Une centaine de producteurs a pu appréhender les différents volets de l'élevage de génisses.

Le soleil radieux donnant des airs d'été indien à ce mercredi 27 octobre laissait craindre le pire aux organisateurs de cette journée départementale sur l'élevage de génisses. Il n'en fut rien : les producteurs de lait cantaliens font toujours preuve de curiosité et d'intérêt pour des démarches susceptibles d'améliorer leurs performances technico-économiques sur un atelier stratégique de l'exploitation. D'ailleurs, après une matinée théorique en salle où ils ont eu la chance d'écouter le référent national en la matière, Philippe Brunschwig, chef de projet à l'Institut de l'élevage, la centaine de producteurs présents, dont certains venus de la Planèze, n'a pas hésité à multiplier les questions à l'occasion des ateliers thématiques.

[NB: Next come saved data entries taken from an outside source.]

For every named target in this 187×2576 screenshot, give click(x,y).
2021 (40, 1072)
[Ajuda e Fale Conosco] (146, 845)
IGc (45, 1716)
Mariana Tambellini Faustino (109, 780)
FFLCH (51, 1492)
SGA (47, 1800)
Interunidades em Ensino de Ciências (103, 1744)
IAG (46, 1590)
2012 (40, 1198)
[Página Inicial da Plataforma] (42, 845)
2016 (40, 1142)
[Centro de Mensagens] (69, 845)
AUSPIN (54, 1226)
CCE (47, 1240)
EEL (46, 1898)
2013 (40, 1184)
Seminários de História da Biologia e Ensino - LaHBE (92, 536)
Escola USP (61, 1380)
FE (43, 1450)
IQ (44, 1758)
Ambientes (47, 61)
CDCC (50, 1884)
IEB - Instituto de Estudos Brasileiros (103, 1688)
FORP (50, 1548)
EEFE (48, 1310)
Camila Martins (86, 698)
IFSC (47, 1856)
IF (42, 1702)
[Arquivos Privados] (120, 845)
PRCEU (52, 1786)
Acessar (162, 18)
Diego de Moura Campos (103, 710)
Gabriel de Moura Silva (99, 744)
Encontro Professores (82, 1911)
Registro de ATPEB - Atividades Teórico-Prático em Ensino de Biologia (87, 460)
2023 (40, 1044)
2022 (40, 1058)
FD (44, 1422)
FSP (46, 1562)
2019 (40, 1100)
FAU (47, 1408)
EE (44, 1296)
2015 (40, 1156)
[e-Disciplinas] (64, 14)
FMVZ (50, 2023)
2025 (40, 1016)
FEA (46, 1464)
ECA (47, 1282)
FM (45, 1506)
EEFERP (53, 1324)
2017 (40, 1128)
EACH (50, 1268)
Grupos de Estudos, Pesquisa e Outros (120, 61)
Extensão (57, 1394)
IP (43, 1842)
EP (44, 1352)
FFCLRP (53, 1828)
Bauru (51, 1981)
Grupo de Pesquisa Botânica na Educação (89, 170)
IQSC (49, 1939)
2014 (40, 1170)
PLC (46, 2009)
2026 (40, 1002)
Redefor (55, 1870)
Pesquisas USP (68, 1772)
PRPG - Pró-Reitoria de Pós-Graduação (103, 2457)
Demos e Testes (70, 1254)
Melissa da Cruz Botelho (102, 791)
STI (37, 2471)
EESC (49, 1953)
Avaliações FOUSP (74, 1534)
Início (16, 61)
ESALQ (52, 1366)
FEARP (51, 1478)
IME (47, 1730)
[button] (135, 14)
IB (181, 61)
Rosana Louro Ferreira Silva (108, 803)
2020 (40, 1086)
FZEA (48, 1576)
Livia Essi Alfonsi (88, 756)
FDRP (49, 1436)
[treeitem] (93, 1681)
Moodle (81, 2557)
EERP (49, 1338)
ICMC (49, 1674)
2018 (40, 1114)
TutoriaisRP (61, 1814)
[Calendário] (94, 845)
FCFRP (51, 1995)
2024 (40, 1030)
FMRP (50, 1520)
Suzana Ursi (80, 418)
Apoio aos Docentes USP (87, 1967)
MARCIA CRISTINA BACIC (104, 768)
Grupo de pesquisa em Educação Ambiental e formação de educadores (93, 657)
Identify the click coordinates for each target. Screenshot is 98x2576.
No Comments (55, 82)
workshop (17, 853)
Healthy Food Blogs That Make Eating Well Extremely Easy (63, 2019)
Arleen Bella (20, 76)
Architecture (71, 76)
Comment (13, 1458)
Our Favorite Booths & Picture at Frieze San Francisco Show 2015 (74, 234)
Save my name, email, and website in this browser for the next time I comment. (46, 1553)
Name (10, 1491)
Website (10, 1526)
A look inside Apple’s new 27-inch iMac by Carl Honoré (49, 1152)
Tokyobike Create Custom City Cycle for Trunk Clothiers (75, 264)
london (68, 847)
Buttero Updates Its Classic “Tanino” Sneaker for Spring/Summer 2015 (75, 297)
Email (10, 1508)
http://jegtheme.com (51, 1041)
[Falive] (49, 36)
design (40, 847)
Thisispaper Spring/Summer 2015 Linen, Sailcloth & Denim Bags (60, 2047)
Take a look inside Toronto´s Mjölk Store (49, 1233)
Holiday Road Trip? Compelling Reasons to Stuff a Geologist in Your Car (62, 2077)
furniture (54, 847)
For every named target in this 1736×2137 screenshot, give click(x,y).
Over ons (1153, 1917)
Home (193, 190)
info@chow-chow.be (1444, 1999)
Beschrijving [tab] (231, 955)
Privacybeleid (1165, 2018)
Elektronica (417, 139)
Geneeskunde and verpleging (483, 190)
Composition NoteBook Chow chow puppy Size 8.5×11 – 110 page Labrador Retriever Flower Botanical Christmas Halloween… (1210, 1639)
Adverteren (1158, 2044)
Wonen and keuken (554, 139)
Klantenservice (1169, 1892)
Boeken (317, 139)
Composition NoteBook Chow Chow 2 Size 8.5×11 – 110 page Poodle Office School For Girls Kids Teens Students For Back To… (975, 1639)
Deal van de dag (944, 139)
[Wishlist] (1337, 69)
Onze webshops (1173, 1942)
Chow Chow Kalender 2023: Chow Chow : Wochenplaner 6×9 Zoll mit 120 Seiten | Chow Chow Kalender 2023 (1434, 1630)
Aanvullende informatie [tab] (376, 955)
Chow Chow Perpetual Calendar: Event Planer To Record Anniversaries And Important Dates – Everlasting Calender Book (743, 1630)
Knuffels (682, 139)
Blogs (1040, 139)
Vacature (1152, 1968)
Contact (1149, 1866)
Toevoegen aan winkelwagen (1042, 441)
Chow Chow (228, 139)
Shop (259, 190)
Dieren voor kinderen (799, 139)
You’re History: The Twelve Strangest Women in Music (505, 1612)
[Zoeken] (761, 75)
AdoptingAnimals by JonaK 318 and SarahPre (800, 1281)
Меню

Un tour de poitrine révélateur

Sur des aspects parfois très précis comme la meilleure façon de mesurer le tour de poitrine des génisses pour en estimer le poids. Et en la matière, Philippe Brunschwig préconise surtout de se tenir toujours à la même méthode, quelle que soit la personne amenée à réaliser cette mesure. Ces centimètres de tour de poitrine permettent avant tout de situer la croissance des animaux d'un lot par rapport à une plage de références établies pour chaque race selon l'âge des animaux et de tracer la courbe de croissance. Ainsi, les mesures effectuées quelques jours auparavant sur un lot de velles âgées de six à huit mois du Gaec de Lamothe à Calvinet, qui accueillait la journée, ont montré certes une homogénéité au sein du lot mais des résultats inférieurs de dix centimètres à la grille de référence. Une situation que pourrait expliquer le choix préférentiel de taureaux à vêlage facile -donc donnant des veaux de moindre gabarit - pour inséminer les mères de ces veaux, toutes des génisses. “Ces animaux pourraient effectivement être plus développés mais leur poids ne m'inquiète pas”, réagissait le chef de projet de l'Institut, qui ne remettait pas non plus en cause l'alimentation post-sevrage privilégiée par les éleveurs : de l'aliment fermier composé de deux tiers de céréales broyées et d'un tiers de complément azoté (trois kilos maximum) et du foin à volonté. L'occasion pour
P. Brunschwig de conforter aussi François et Julien Lissac dans leur pratique de ne plus donner du concentré une fois les génisses inséminées et au pâturage. Quant au traitement contre les strongles (digestifs et respiratoires), l'intervenant préconisait de le raisonner au cas par cas, selon le type de pâturage (idem pour la douve d'ailleurs) : “Si vous sortez à six mois un lot de petites génisses sur des parcelles saines qui vont être paturées sur mai, juin et début juillet, on peut faire un traitement préventif au moment où on introduit les repousses et à la sortie définitive du pâturage”.

 

De la taille des cases à l'allaitement

Quelques dizaines de mètres plus loin, dans une immense grange traditionnelle, Laurent Sallard, responsable du service bâtiment de la Chambre d'agriculture, expliquait comment aménager une nurserie. Avec une règle d'or : éviter les écarts de température et les courants d'air (voir ci-contre). Tandis que dans un autre bâtiment, trois méthodes d'allaitement des velles étaient présentées : le Dal (distributeur automatique de lait) avec le témoignage de l'EURL Loubière et l'intervention de la société Agid (fabriquant) ; le lait yogourt avec Franck Terrieu, technicien au Contrôle laitier et l'allaitement au colostrum stocké, refroidi et acidifié en vigueur au Gaec de Lamothe (voir l'Union du 23 octobre). Une présentation de matériels (niches à veaux, écorneurs...) était également proposée par GDS 15 Services et la société Kerbl.
Plus d'infos à lire cette semaine dans L'Union du Cantal.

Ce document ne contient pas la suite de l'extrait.